The authors state that their criteria for including studies in their analysis required that studies be English-language RCTs studying HRT in pools of adult patients, including breast cancer survivors. Only four trials met these criteria, and because the authors further limited their analysis to publications reporting results in terms of hazard ratios, one of these four studies was omitted. (Notably, this study had found no link between HRT and cancer recurrence.)
2. Inclusion criteria are not strict enough.
While Poggio et al.’s inclusion criteria were fairly strict in some ways, they were not strict enough in others. By including a trial using tibolone, a non-traditional HRT treatment with no clear estrogenic effect in the breast, the authors lumped together studies with dissimilar research questions: one addressing the effects of tibolone, and the others addressing the effects of estrogen or estrogen + progesterone. By grouping together apples and oranges, they obscure the potentially unique effects of different HRT compounds.
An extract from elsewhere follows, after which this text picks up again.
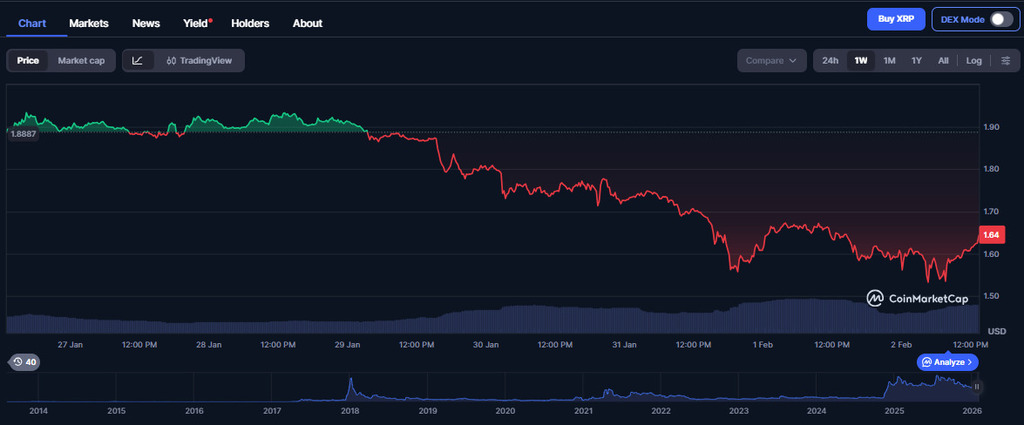
Task: Open chart settings sliders icon
Action: click(x=1005, y=61)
This potential muddying effect is of particular concern when we consider that the tibolone study provided 77.5% of all subjects included in the meta-analysis, and that a significant difference in breast cancer recurrence is not found without inclusion of this study. Further, since tibolone is not approved for use in the U.S., inclusion of this study undermines the clinical relevance of the meta-analysis to American women.
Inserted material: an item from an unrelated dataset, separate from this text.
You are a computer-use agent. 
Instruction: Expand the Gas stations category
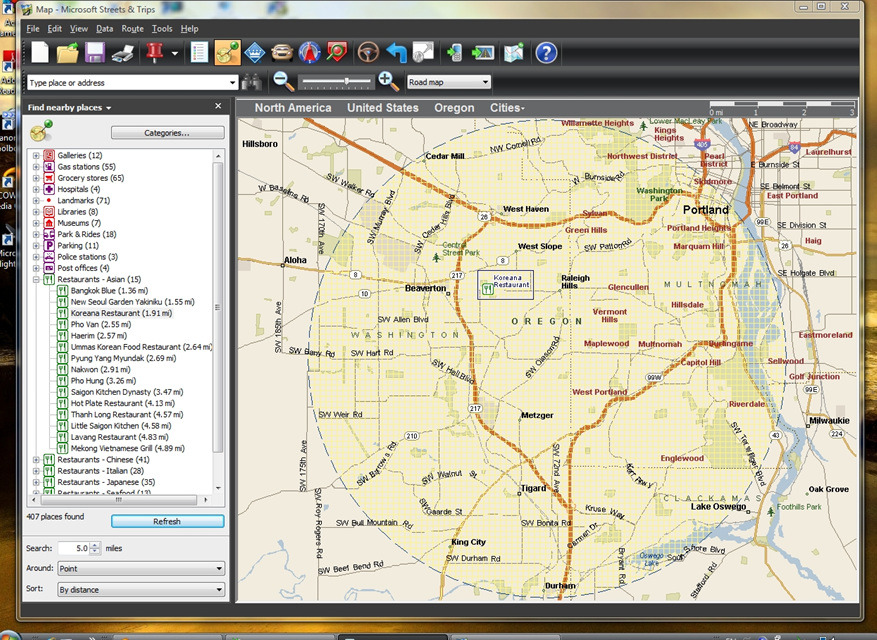[36, 167]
3. Results from included studies are too heterogeneous.
The strength of a meta-analysis is undermined not only from high heterogeneity in study design (see point #2 above), but also from high heterogeneity in study results. A meta-analysis takes results from several studies and translates them into a single, combined value. If the studies generally agreed in their findings (e.g., all had found positive effects with roughly similar effect sizes), then pooling results in a meta-analysis can add accuracy and reliability by effectively increasing the sample size. If, however, the various studies exhibit inconsistency, then a meta-analysis can mask such variance, generating a summary result which doesn’t accurately reflect any of the studies in question or take into account potentially critical causes of variance.
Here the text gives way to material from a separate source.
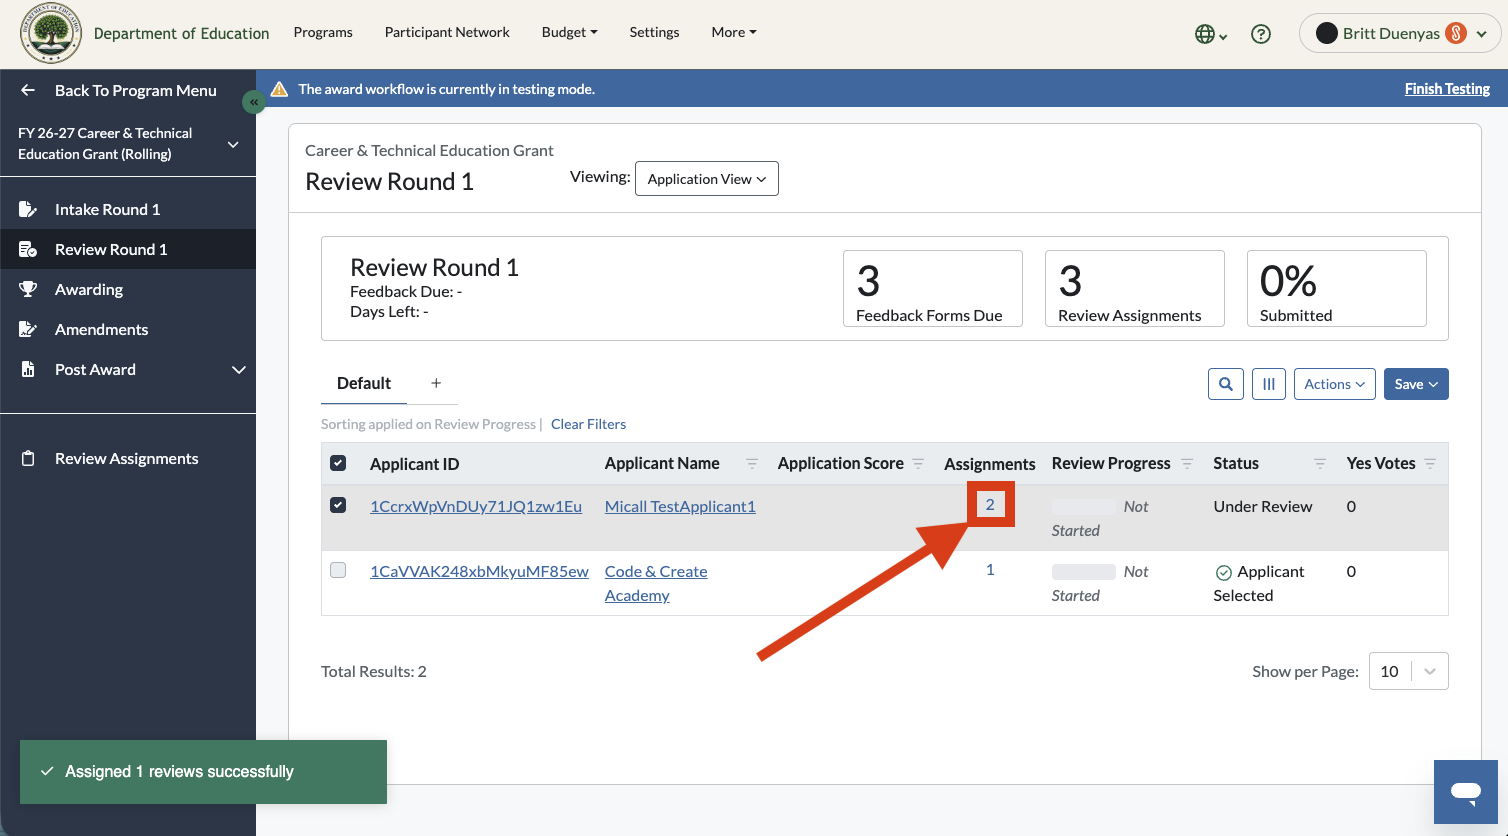Open the Actions dropdown
The width and height of the screenshot is (1508, 836).
tap(1334, 384)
The Poggio et al. analysis included two studies that found no difference in breast cancer recurrence between HRT-treated participants and controls, and two studies that did find a significant difference. Though the authors applied a statistical test for heterogeneity which yielded negative results (indicating a lack of heterogeneity), these tests tend to be underpowered when applied to such a small number of studies, and the fact that omitting the tibolone trial would have changed the net result raises questions about whether these studies were truly homogenous enough for meaningful pooling.
Take-home message
In AMA #30, I discussed how the quality of a meta-analysis depends on the quality of the studies it includes: “garbage in, garbage out.” But the dangers don’t end there – we must also look closely at how those studies have been selected. In examining the association between HRT and breast cancer recurrence, Poggio et al. sought to include only studies with the “gold standard” RCT design, yet they failed to ensure that all included studies were addressing the same question. Methodological differences across studies may have contributed to their apparent inconsistency in results, but rather than analyze those differences and their varied effects, the authors obscured them with their overly-generalized summary result.
So what can we learn from this study? Very little about HRT and breast cancer, I’m afraid. But perhaps an important lesson about meta-analyses: “garbage in” isn’t the only way to wind up with “garbage out.” Whether you start with poor ingredients or the very best, if you put them together incorrectly, the result will likely end up in the trash.